Set task: Copy every text line of the records below word for word, and leave the pictures out of your answer.

=-=-=-=-=

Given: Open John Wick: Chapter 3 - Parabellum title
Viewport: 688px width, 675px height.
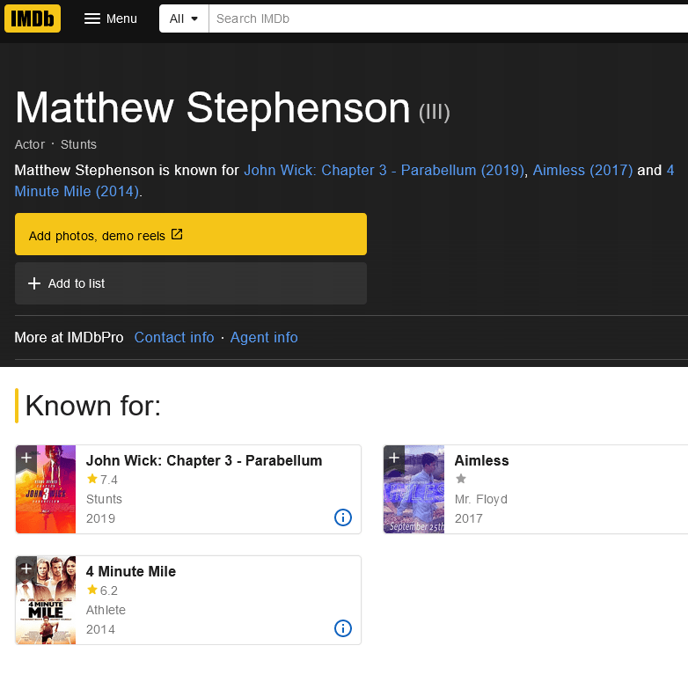Looking at the screenshot, I should 204,460.
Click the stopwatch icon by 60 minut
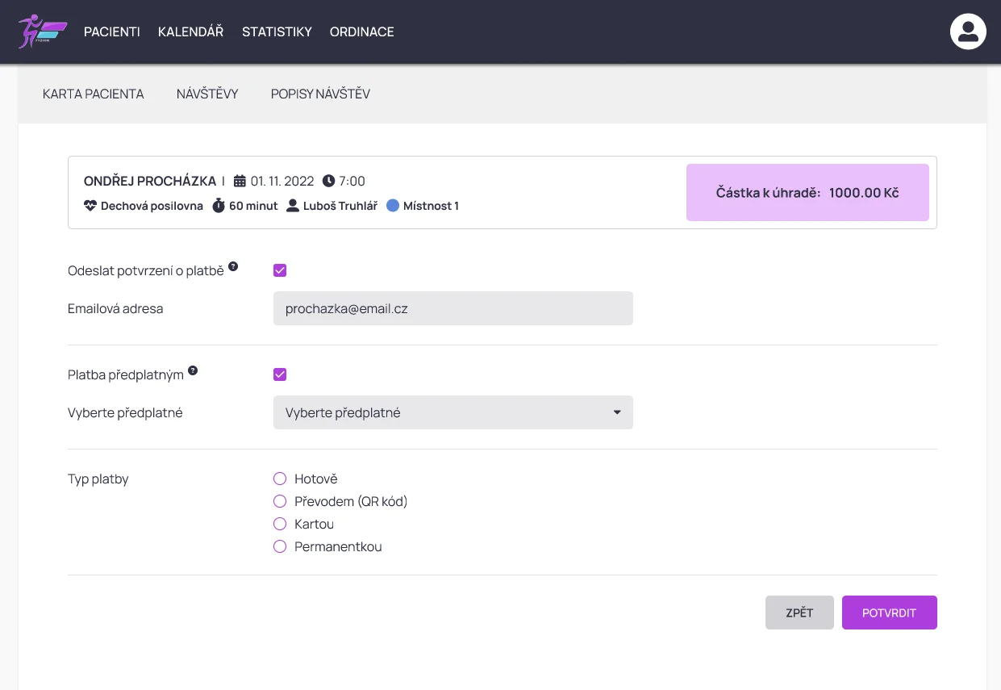Viewport: 1001px width, 690px height. pos(219,206)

=-=-=-=-=

Output for this exercise:
Given: Open John Wick: Chapter 3 - Parabellum title
Viewport: 688px width, 675px height.
Looking at the screenshot, I should 204,460.
Click the stopwatch icon by 60 minut
Viewport: 1001px width, 690px height. pos(219,206)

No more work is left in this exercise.